## Exercise
The exercise calls for exact output of the lines between the one that contains "You are a computer-use agent. This" and the end of the data, with both ends kept and pictures left out.

## Provided data
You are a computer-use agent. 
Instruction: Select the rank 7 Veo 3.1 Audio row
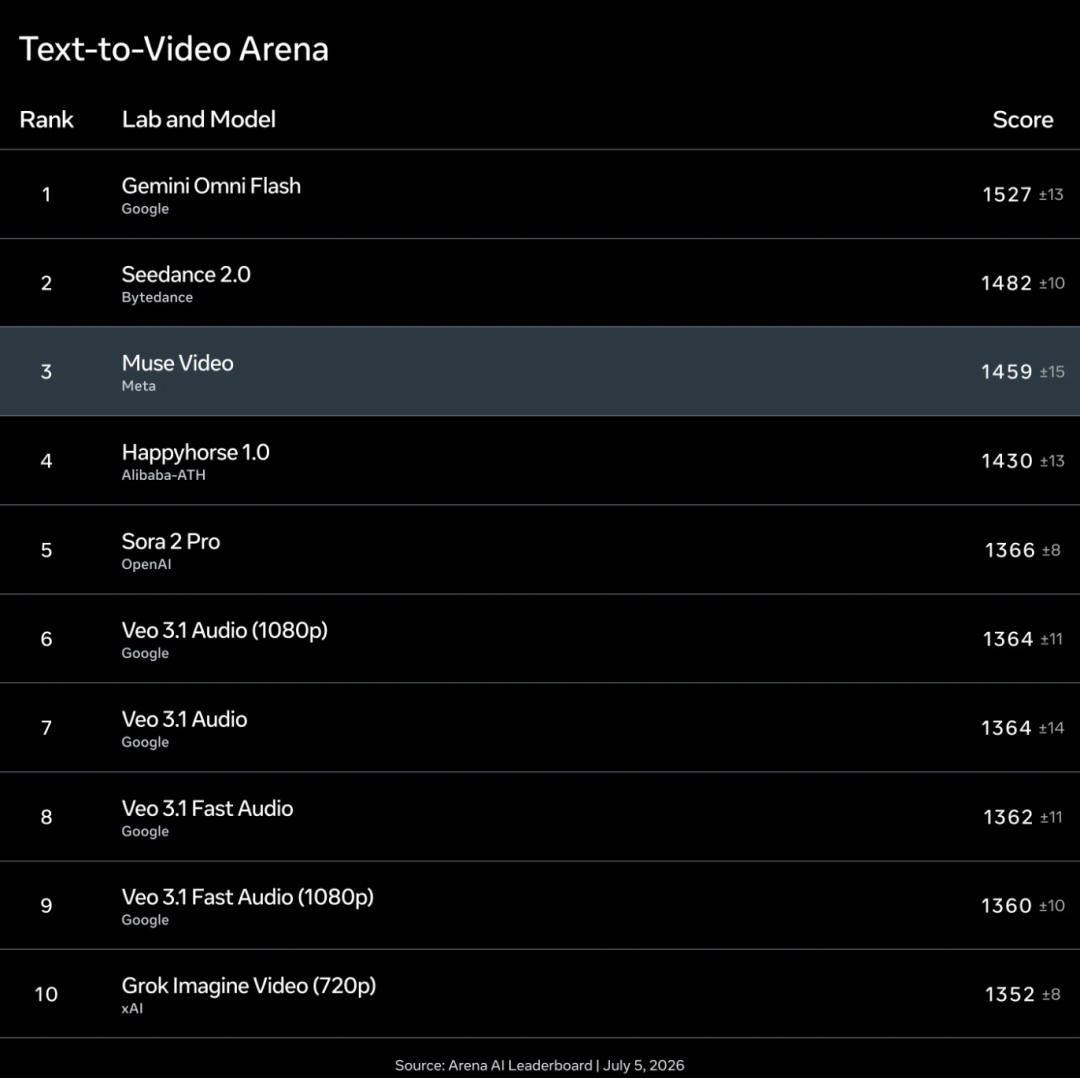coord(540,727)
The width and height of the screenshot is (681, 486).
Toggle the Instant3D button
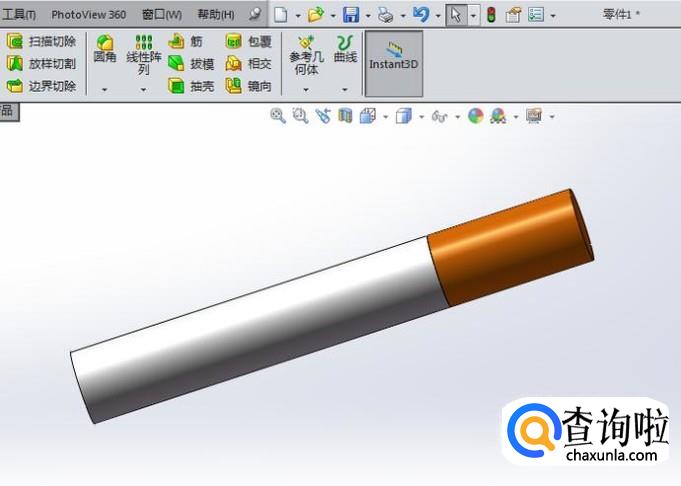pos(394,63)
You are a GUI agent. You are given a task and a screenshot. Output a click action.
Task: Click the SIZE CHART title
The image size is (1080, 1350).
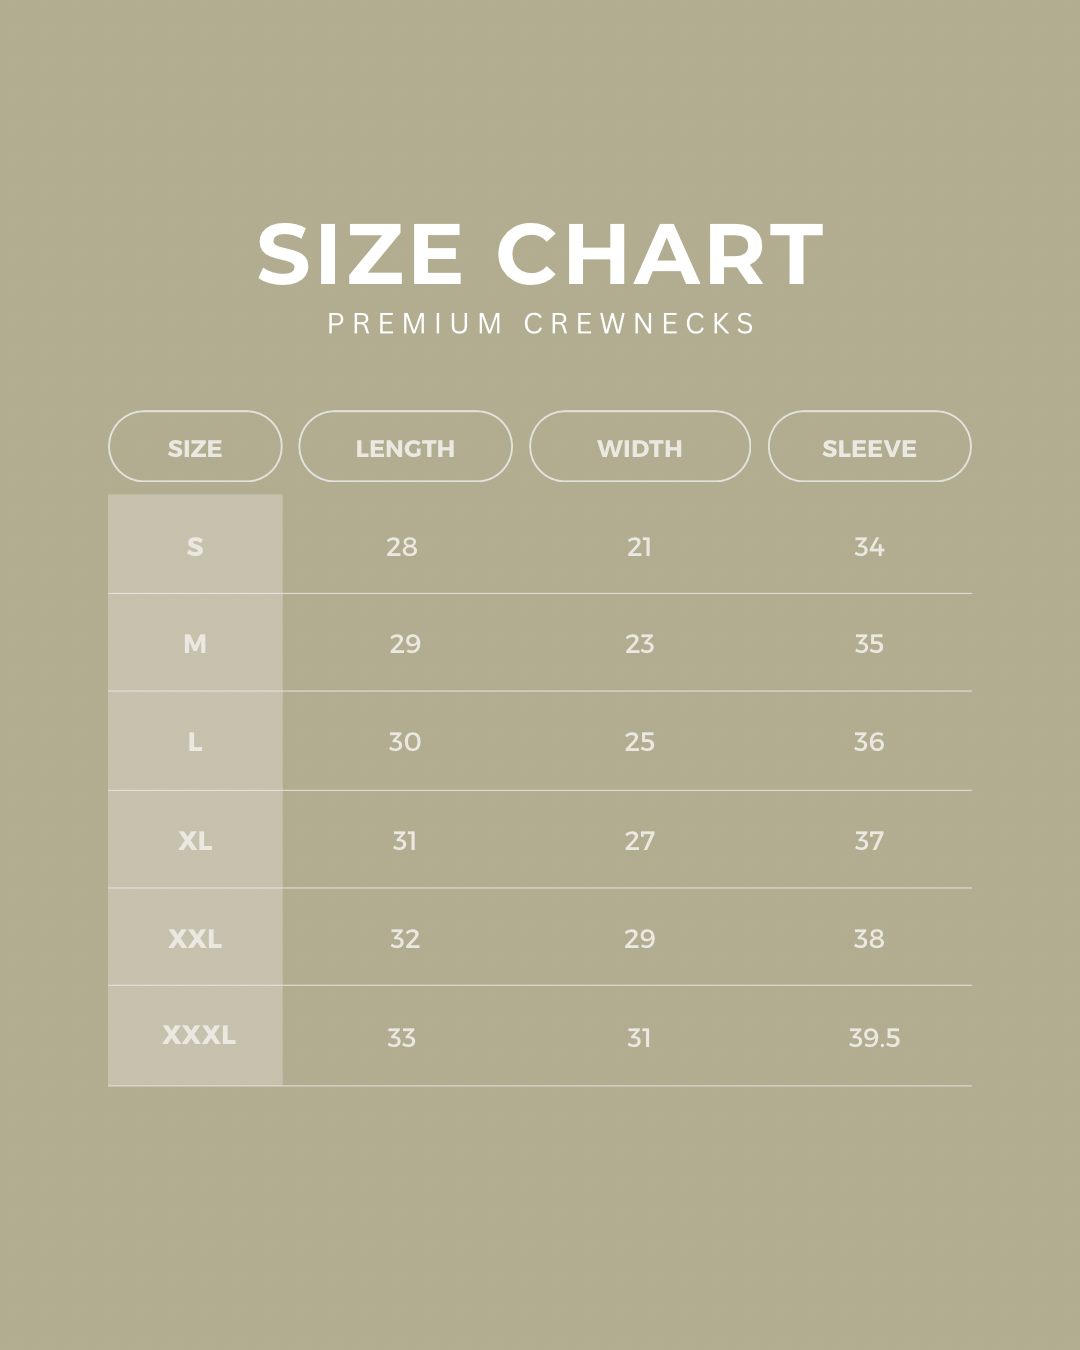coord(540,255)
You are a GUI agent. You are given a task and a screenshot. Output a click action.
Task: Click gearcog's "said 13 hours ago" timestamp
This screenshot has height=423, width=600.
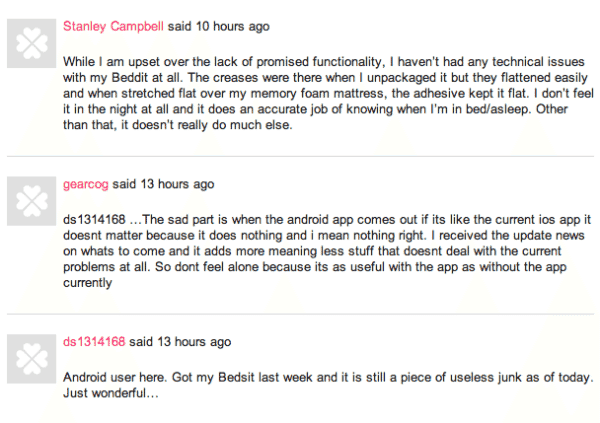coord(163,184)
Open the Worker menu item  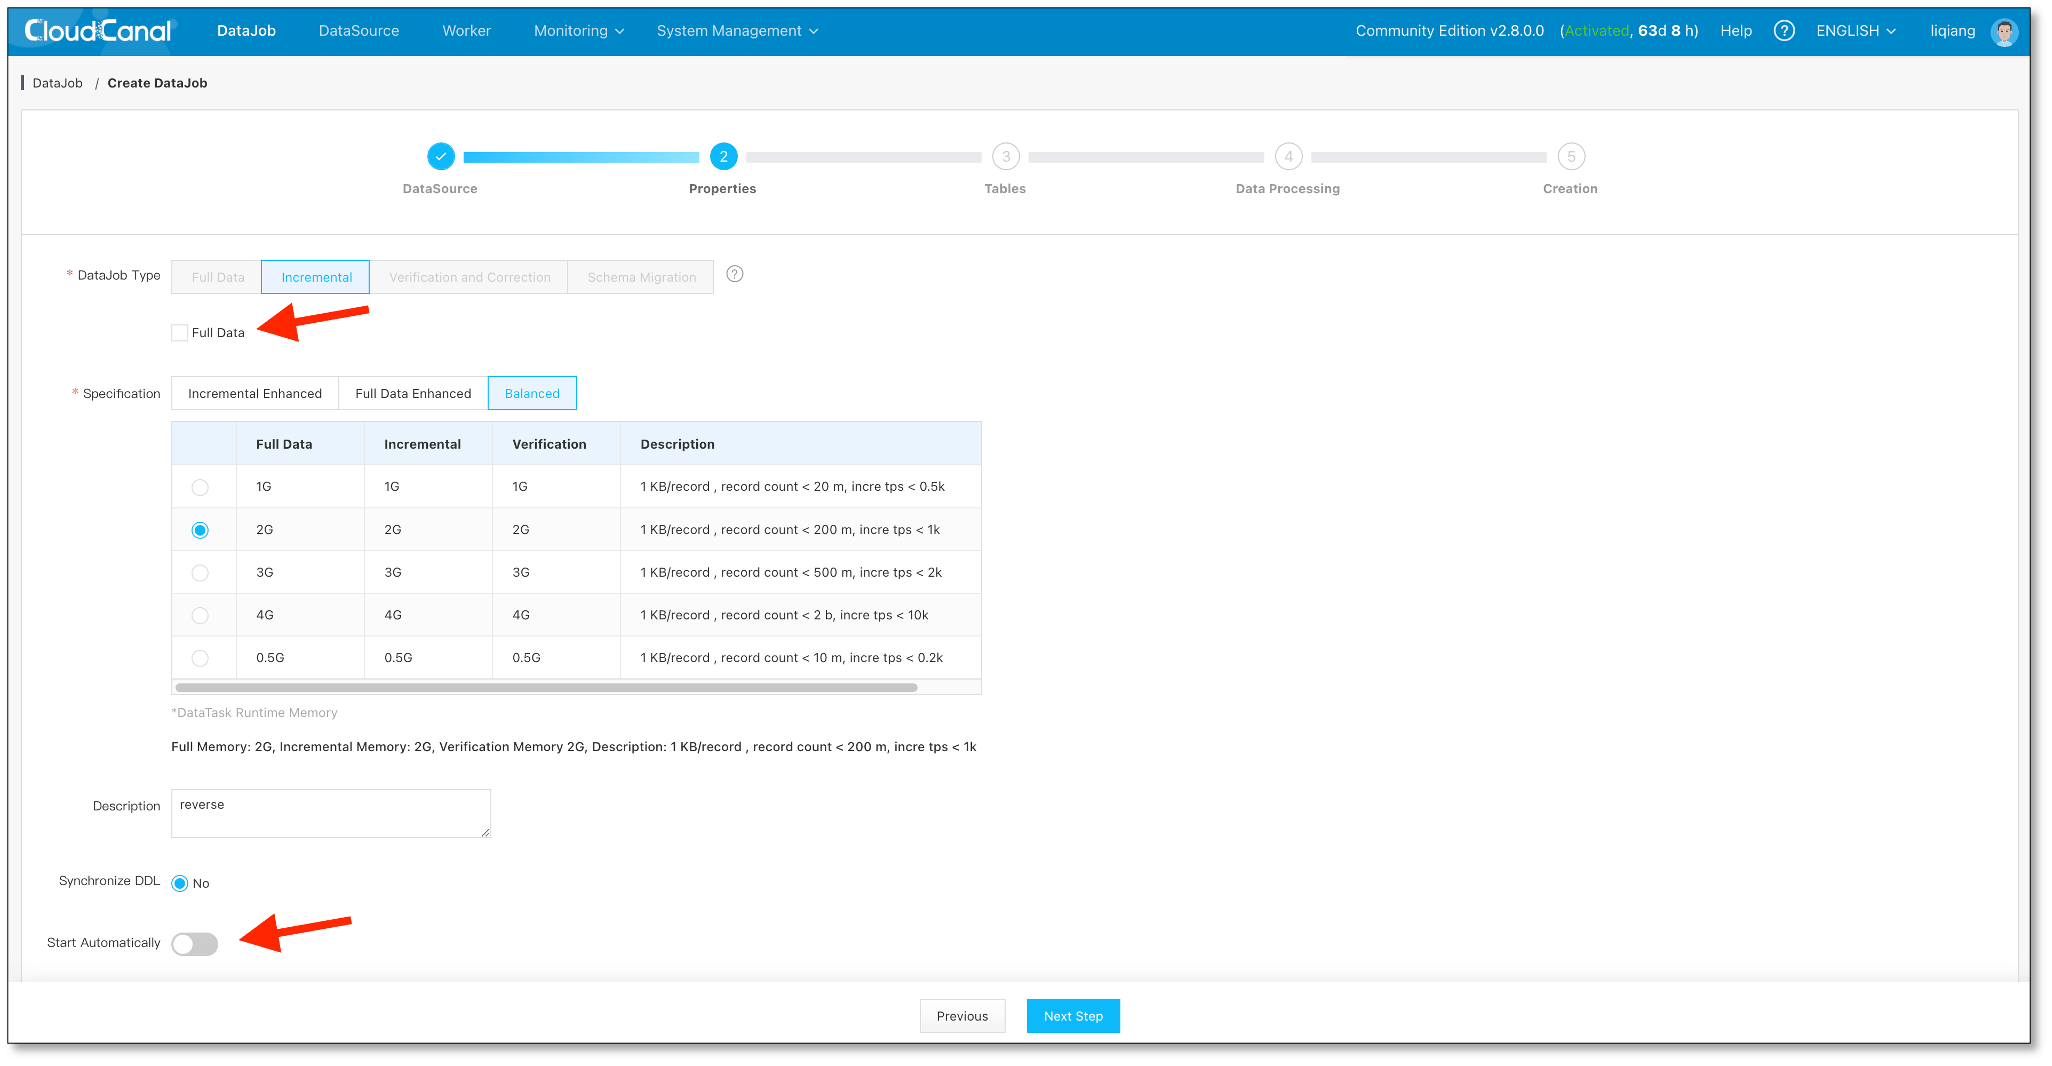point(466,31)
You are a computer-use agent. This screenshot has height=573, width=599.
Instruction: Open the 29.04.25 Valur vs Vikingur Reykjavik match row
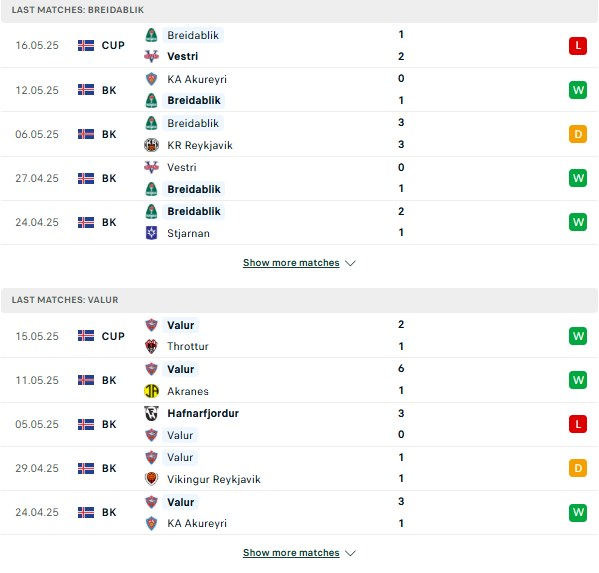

## Exercise response
You are a computer-use agent. This screenshot has height=573, width=599.
Instruction: Open the 29.04.25 Valur vs Vikingur Reykjavik match row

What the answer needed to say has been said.